The WTO has now weighed in on the issue of public urination and defecation. No, not the World Trade Organisation, but the World Toilet Organisation.

"Public education at points of entry could be useful," said WTO's Singapore founder, Jack Sim Ruihua, following the controversy sparked by an online video of a mainland couple allowing their toddler to go to the toilet in a busy Mong Kok street.

"Make the message clear that people will die if they keep doing that," he said. "The flies will go to the poop and spread disease."

Sim said Hong Kong should help mainland visitors understand the importance of hygiene, and offered his organisation's help to create a memorable public education campaign.

With initiatives like the "Don't Eat S*** Campaign" and "Potty Parity", the WTO brings humour to a serious and, usually, little discussed public health issue.

Hong Kong, Sim said, was particularly sensitive to the issue of disease after the Sars crisis in 2003 - which killed 299 Hongkongers - and outbreaks of avian flu, among other epidemics.

Sim advised Hong Kong to enlist the help of celebrities for an aspirational campaign. "Something like, 'Toilet habits reflect your dignity'," he suggested. "Most people don't like to be disgraced. Make hygiene a status issue."

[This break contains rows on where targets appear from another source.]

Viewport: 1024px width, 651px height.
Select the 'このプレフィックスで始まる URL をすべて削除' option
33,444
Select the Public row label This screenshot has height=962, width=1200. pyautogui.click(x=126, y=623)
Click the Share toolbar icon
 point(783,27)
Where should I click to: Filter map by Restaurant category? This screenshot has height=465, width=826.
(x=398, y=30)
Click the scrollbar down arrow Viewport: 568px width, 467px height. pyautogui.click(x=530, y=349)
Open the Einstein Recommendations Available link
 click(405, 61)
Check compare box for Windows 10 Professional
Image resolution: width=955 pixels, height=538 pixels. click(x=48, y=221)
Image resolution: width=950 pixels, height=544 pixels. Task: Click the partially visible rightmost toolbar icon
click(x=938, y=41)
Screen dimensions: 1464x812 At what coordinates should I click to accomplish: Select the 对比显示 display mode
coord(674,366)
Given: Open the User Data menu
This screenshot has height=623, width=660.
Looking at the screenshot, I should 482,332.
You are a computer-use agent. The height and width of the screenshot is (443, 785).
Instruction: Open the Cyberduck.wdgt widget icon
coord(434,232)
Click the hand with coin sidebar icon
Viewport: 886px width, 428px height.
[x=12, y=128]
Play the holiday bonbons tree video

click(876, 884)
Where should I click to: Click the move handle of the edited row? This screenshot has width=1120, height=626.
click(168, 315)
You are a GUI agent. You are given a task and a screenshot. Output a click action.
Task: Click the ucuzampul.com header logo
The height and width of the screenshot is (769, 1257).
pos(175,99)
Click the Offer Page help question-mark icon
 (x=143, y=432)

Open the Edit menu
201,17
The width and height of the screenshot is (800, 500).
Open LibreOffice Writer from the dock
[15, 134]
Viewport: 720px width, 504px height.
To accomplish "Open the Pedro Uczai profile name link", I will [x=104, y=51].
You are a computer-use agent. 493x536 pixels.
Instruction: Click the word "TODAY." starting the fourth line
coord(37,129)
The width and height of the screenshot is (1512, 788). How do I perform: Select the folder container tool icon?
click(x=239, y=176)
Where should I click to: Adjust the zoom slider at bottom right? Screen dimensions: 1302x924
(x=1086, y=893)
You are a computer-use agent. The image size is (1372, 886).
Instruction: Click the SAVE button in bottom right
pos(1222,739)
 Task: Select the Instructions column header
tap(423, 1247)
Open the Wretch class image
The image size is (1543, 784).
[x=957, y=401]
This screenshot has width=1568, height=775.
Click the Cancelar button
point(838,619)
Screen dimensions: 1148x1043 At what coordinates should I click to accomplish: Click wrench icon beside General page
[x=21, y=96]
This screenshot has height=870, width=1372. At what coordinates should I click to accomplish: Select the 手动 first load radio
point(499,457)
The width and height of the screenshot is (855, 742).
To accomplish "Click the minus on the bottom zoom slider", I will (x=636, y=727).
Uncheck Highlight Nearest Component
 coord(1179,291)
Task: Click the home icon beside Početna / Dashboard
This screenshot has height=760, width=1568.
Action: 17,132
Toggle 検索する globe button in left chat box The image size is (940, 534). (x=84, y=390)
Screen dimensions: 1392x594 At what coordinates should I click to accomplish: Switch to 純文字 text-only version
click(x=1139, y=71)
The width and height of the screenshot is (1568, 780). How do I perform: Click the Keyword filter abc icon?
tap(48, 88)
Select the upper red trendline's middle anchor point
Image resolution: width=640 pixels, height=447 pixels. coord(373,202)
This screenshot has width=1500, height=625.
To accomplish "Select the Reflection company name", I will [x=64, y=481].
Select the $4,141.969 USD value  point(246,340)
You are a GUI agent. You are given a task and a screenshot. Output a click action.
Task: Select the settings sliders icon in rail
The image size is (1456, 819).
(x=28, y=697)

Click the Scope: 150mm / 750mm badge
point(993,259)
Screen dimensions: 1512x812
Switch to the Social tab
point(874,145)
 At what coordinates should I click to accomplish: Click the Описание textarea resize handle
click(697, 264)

While the World Toilet Organisation sounds kooky, it is linked to serious players, like the United Nations Environment Programme, the Asian Development Bank and the Bill and Melinda Gates Foundation. It has more than 200 members and its current chairman is a graduate of the school of foreign service at Washington's Georgetown University and Harvard Law School.

Sim said the issue in Hong Kong would not be fixed overnight as large parts of the mainland were still developing and people there were learning the importance of hygiene.

He added: "I am sure there are people from the mainland who don't act this way, who are upset that Hong Kong people are bundling them in with people who do.

"They will be scolding their own and that will be helpful."